Geckos are becoming a popular choice for pet owners. Generally speaking, reptile owners amass over 3% of the U.S population. With increased gecko sales, some pet owners may want to improve their reptile collection and add a co-habitat.
While some species may cooperate reasonably, others may not. As a giant day gecko owner, you may wonder, “Can you co-hab giant day geckos?” In some cases, if your male giant day gecko has matured, you can add a female.
If you already have a female, then you can add another female. The pairing you’ll want to avoid is two males. Now, what about mixing species? While possible, you may not want to co-hab a giant day gecko with other species if you’re a new reptile owner.
Stick around to learn more about giant day geckos and their co-hab capabilities.
Can Giant Day Geckos Live Together?
Giant day geckos can live together harmoniously as breeding pairs. You may also keep a single male with a group of female giant day geckos. If you house male geckos together, then fights are bound to happen. Males can squabble until the superior gecko injures or kills its weaker opponent.
In other instances, a female and male giant day gecko may also break into fights. In which case, you’ll want to separate them immediately. In contrast, successful male and female pairing should not be separated. Otherwise, both may choose not to mate with other geckos.
If you’re not trying to breed geckos, then you may want to avoid co-habiting your giant day gecko in the first place. Instead, you can own a solitary male or a small group of female geckos.
Can Giant Day Geckos Co-Hab with Other Species?
Giant day geckos tend to be picky with their cage mates. So much so that they might end up eating them. If you’re adding a dart or red-eyed arboreal frog, it’s practically fair game, especially if you forgot to feed the gecko.
Day geckos may also consume species such as anoles since they’re relatively minor. They occupy the same space because they’re similarly active during the day and like to crawl on surrounding branches.
You’ll want to look for a cage mate that won’t be interacting much with your giant day gecko. Since the gecko species is diurnal and arboreal, you’ll want to look for nocturnal and terrestrial species.
For this reason, frogs may be the likely vivarium partner for giant day geckos. Now, you also wouldn’t want to get any frog. Some frogs, like the African bullfrog, can eat geckos. Others may also be poisonous, so if your gecko decides to eat one, it’ll join the frog’s fate.
Another co-habitant worth looking at is chelonians, turtles, and tortoises. They can withstand similar temperatures, and neither will be able to consume one another. Additionally, chelonians don’t generally climb so that they won’t get in your giant day gecko’s way.
What to Consider Before Adding Cagemates for Your Giant Day Gecko
Whether you’re incorporating other giant day geckos or other species, there are some factors you’ll need to consider first. Here are some of them below.
Imagine living in a studio apartment with two other flatmates. In a few days, you’ll probably get on each other’s nerves from being cooped up in a small space. That’s how your giant day gecko may feel if you add a companion in the same cage.
For this reason, you’ll need to purchase a larger vertical cage to accommodate the new number of inhabitants. Each reptile or amphibian needs basking, feeding, hiding, exercising, and sleeping.
Things can get messy if you don’t have ample space since giant day geckos, like some reptiles, are territorial creatures. They can fight those bringing in their way, which could lead to severe injuries or, in some cases, death.
Climate and Environment
Giant day geckos need to live in certain temperatures to thrive. With a larger cage, you’ll want to install more heat sources and thermometers to accommodate the new guests. The gecko species needs a basking temperature of around 75 to 80 degrees F with humidity ranging between 50% to 70%.
Meanwhile, other reptiles and amphibians have similar temperature and humidity needs. For example, turtles require temperatures between 80 to 85 degrees F and a humidity of about 65%. Although, tortoises may need a hotter basking climate reaching up to 90 degrees F.
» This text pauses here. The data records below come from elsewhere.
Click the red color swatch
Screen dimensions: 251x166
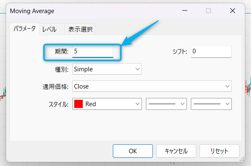78,104
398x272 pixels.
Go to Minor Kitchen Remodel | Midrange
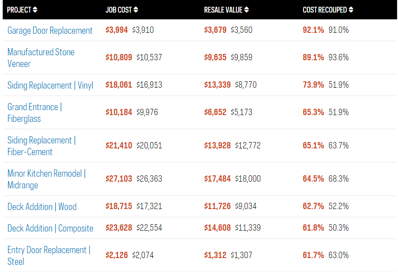46,179
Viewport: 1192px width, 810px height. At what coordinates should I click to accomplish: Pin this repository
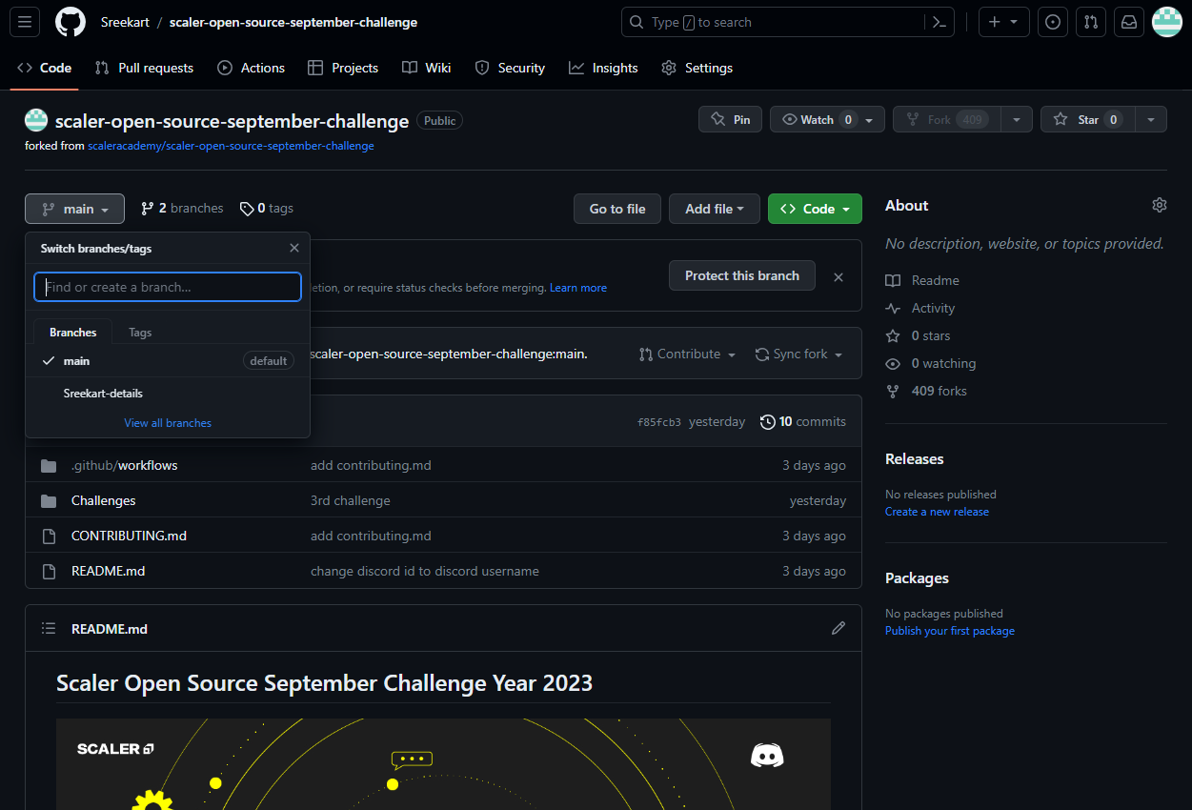click(730, 118)
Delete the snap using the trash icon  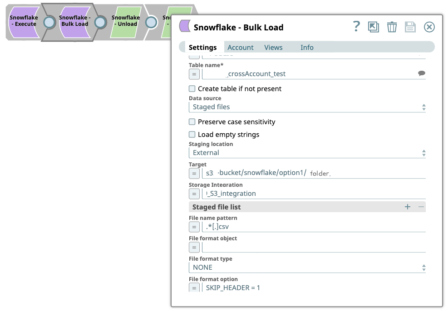pos(392,27)

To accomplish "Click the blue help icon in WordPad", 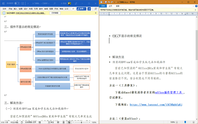I will 196,6.
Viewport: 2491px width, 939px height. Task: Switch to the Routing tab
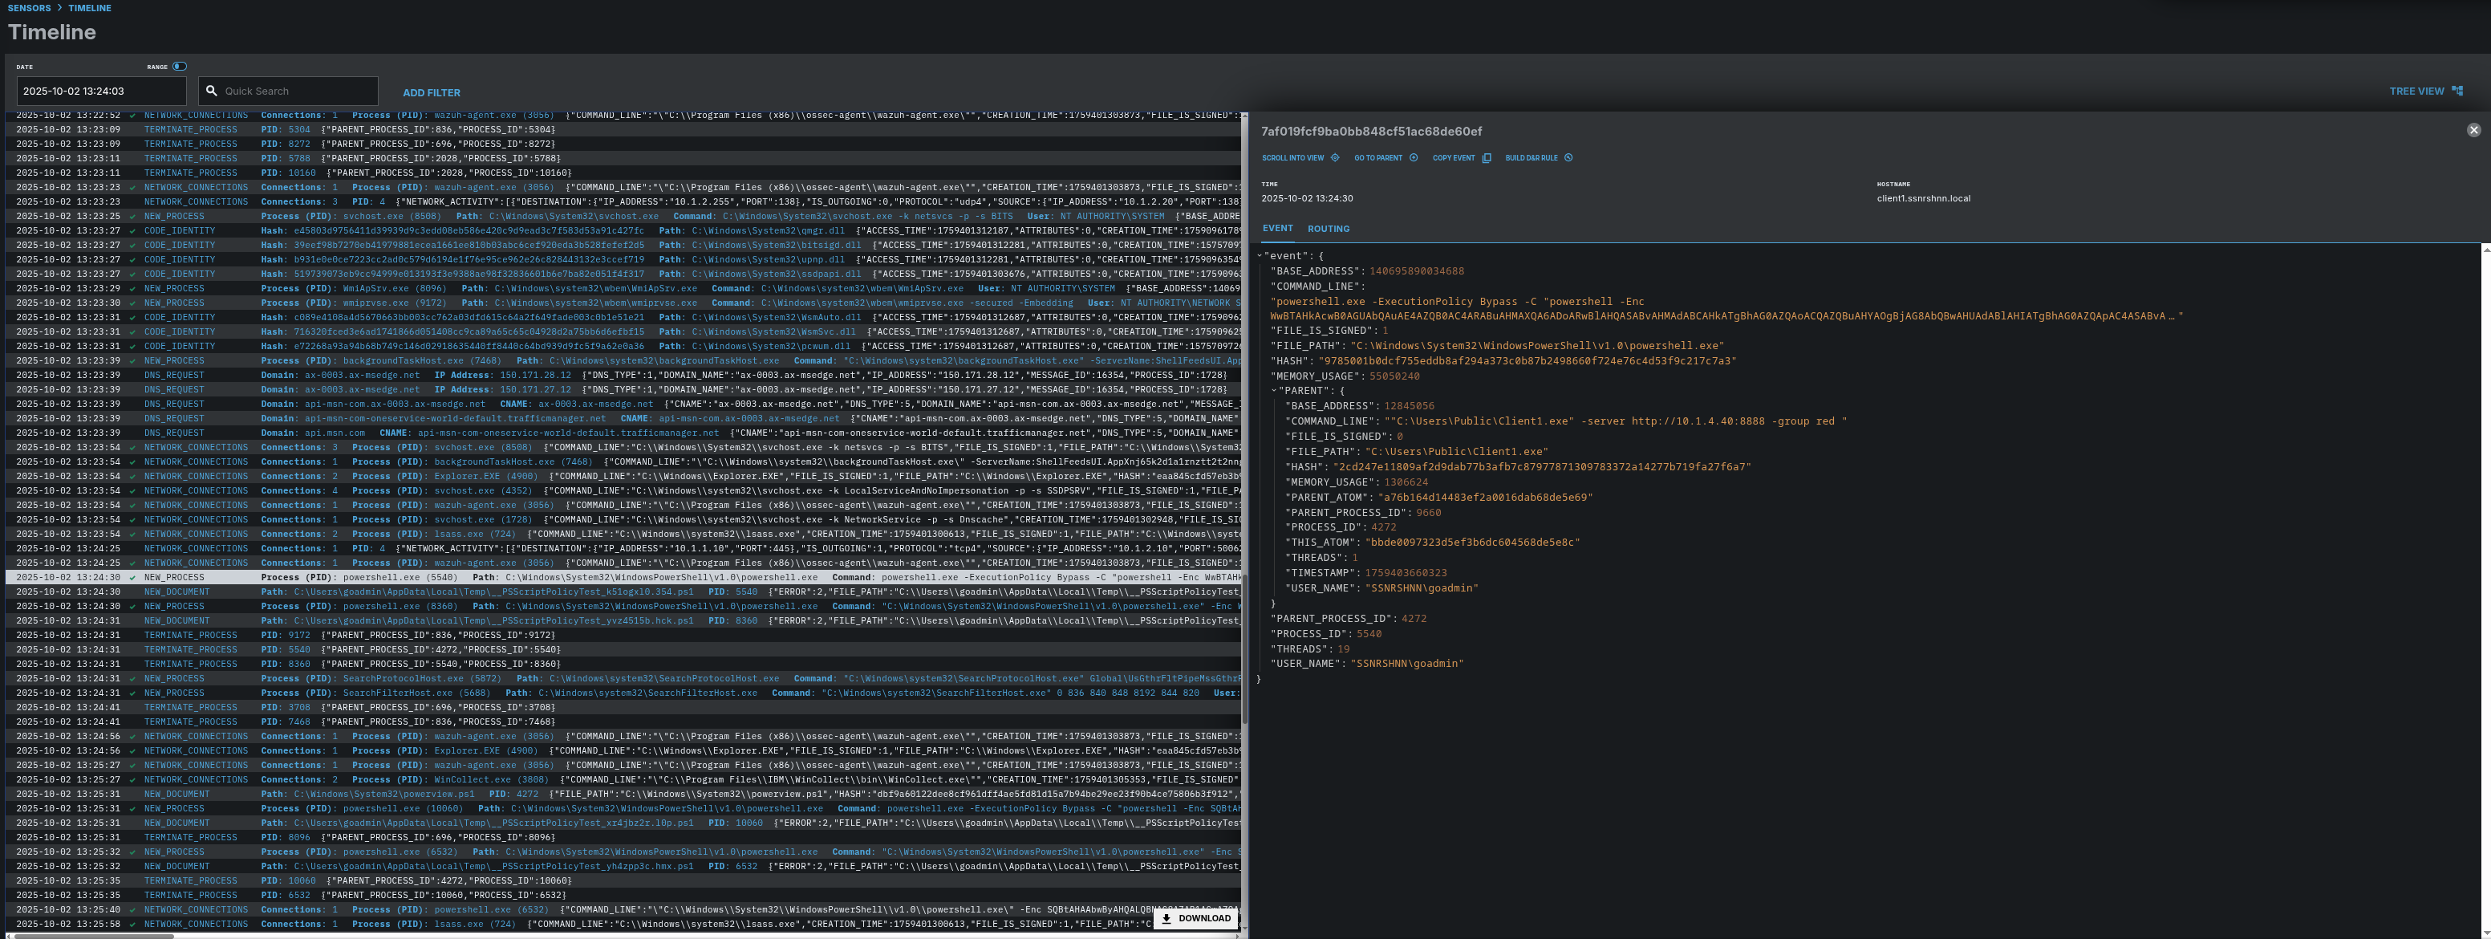click(1328, 229)
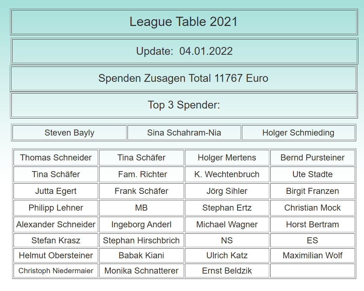Select Bernd Pursteiner entry
The width and height of the screenshot is (364, 291).
tap(312, 158)
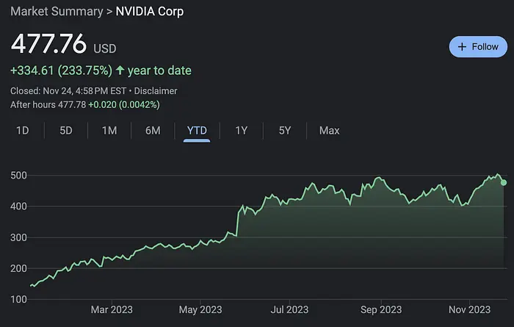This screenshot has height=327, width=514.
Task: Select the 1M time range
Action: coord(109,131)
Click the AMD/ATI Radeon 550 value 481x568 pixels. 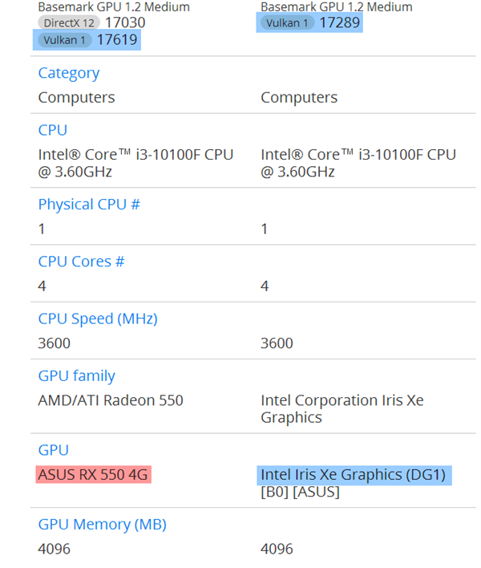tap(111, 400)

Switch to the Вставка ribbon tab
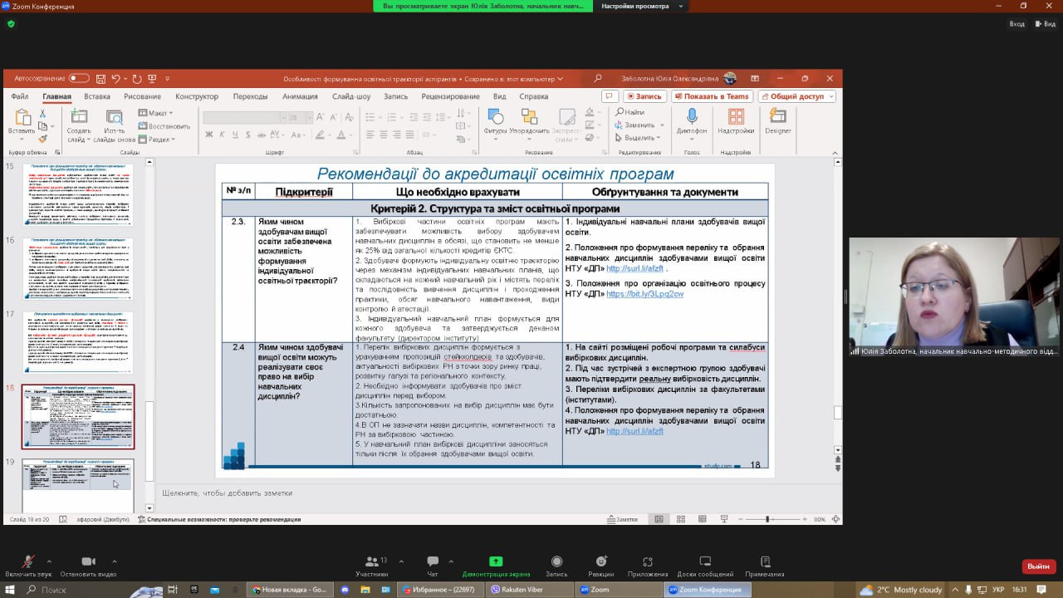click(97, 96)
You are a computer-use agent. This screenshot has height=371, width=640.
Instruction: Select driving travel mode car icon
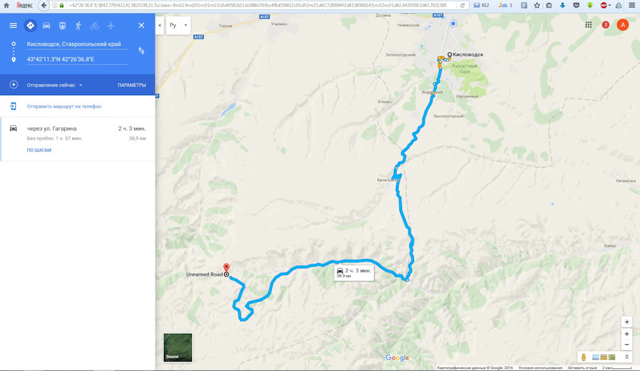[46, 26]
Apart from that, with more residents, you’ll want more plants, branches, and hiding spots. If you’re getting more arboreal species, then get more climbing spaces for perching and basking.
Before placing the reptiles in the cage, you’ll want to quarantine them initially. That way, you’ll avoid any potential spread of diseases. A 60-day quarantine with a fecal parasite examination is highly recommended.
In addition, moving your giant day gecko to a larger tank may result in stress from new and unfamiliar surroundings. The pressure may then lead to diseases like the development of gastrointestinal parasites.
Do Giant Day Geckos Get Lonely
The good news is that no matter how long you leave your giant day gecko alone, it won’t get lonely. The cold-blooded reptile prefers being housed alone instead of sharing its living space and food. Nonetheless, that doesn’t mean it’s emotionless.
Can you co-Hab giant day geckos? In short, yes, you can. Big day geckos can live with their kind and mix with other species such as turtles. If you’re adding another giant day gecko to the tank, make sure the pairing isn’t all male. Otherwise, it could result in clashing.
That being so, an even female to male ratio or one male with a group of females should create a more harmonious environment. Apart from that, if you add a new species, ensure they have compatible vivarium needs such as temperature and humidity settings.